Le ralentissement a rendu plus difficile pour les diplômés de trouver un emploi dans ce qui a longtemps été la plus jeune métropole de Chine, où le résident moyen a 34 ans. La ville luxuriante et subtropicale qui a fusionné la fabrication, la technologie et la finance en un foyer entrepreneurial parfois connu sous le nom de Silicon Valley chinoise, était un aimant pour les diplômés ambitieux et talentueux de tout le pays.

"J'ai fait des stages dans des entreprises où des camarades de classe d'un an ou deux plus âgés avaient trouvé un emploi, mais il est beaucoup plus difficile de décrocher un poste que pour eux", a déclaré Jade Yang, 22 ans, qui a obtenu un diplôme de publicité en mai et a déménagé à 1 400 kilomètres du centre de Chongqing pour trouver un emploi dans une entreprise technologique de Shenzhen. Elle a dit qu'elle espérait initialement un salaire allant jusqu'à 10 000 yuans par mois, mais qu'elle pense maintenant que 6 000 yuans est plus réaliste.

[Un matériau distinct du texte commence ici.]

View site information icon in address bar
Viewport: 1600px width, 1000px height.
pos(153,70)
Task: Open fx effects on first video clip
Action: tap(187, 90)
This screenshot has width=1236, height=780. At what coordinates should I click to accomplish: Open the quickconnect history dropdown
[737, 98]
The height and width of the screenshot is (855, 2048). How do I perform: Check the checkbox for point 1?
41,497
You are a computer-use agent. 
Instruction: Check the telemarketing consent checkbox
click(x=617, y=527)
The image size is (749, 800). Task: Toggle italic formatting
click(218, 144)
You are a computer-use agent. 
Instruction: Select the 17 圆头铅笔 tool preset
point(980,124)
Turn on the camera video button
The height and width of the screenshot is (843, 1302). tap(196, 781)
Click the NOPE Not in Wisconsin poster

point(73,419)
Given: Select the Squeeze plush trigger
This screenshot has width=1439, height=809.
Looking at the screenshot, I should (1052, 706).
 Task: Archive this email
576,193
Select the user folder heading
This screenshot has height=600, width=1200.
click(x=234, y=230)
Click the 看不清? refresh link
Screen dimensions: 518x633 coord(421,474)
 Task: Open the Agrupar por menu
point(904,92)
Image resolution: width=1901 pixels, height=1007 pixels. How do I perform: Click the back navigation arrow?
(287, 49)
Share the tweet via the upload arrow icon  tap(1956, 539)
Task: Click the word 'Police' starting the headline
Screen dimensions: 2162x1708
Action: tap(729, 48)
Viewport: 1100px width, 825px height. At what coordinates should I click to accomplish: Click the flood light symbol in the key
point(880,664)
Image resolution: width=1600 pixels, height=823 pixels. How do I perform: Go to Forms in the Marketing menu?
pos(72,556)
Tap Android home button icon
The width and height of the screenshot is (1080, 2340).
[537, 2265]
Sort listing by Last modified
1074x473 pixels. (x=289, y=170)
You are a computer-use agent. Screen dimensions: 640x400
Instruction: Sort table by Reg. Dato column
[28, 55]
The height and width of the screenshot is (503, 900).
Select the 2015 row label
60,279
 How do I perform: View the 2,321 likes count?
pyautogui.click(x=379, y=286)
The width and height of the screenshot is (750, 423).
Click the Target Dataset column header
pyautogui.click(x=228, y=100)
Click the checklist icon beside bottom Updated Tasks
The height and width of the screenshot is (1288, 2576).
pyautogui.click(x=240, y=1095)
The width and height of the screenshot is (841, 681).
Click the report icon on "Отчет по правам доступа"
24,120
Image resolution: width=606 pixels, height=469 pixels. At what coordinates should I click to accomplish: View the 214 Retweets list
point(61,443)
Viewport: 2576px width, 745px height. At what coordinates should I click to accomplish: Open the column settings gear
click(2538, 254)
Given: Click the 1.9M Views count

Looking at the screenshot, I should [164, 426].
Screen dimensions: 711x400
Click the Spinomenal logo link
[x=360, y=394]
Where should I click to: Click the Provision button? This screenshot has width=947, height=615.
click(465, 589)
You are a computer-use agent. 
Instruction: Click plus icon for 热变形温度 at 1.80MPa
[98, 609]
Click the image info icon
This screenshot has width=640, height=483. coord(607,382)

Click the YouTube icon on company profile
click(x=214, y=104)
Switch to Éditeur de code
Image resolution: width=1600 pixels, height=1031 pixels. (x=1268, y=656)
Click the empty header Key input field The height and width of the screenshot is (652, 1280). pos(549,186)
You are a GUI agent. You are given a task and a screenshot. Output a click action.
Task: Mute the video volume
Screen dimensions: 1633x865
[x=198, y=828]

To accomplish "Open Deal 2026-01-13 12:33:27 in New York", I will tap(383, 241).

Dans une zone dense d'appartements près de High Tech Park, l'un des pôles d'entreprises technologiques de la ville, les agents immobiliers seraient normalement submergés de diplômés cherchant à trouver un logement en mai. Un agent, qui n'a donné que son nom, Zhao, a déclaré à Reuters le mois dernier que les affaires avaient baissé de 50 % par rapport à l'année précédente.

"Cet endroit devrait grouiller de monde, je ne devrais pas avoir un moment de répit", a-t-il déclaré, se prélassant sur son scooter électrique à l'extérieur d'un immeuble de 30 studios dont le loyer est de 2 000 yuans par mois. Il dit que plusieurs d'entre eux sont vides depuis novembre.

Les entreprises de Shenzhen ont toujours ouvert et fermé à un rythme élevé, mais les panneaux "à louer" sont de plus en plus courants dans les centres commerciaux autrefois très animés, en particulier ceux situés près des postes-frontières avec Hong Kong, qui sont fermés depuis début 2020.

La situation est sombre pour les travailleurs migrants à faible revenu de Shenzhen, qui ont du mal à s'en sortir avec l'augmentation du coût de la vie et sont exclus de l'accès à la propriété par des prix immobiliers parmi les plus élevés du pays.

La masseuse Xue Juan, 44 ans, a déclaré que son amie est récemment retournée dans sa petite ville natale de la province de Chengdu et a ouvert un restaurant de hotpot, et qu'elle envisage de la rejoindre.

"Même la nourriture et les boissons deviennent trop chères, le travail est dur, et le niveau de vie s'est tellement amélioré dans le reste de la Chine", a déclaré Xue. "Il est peut-être temps de partir".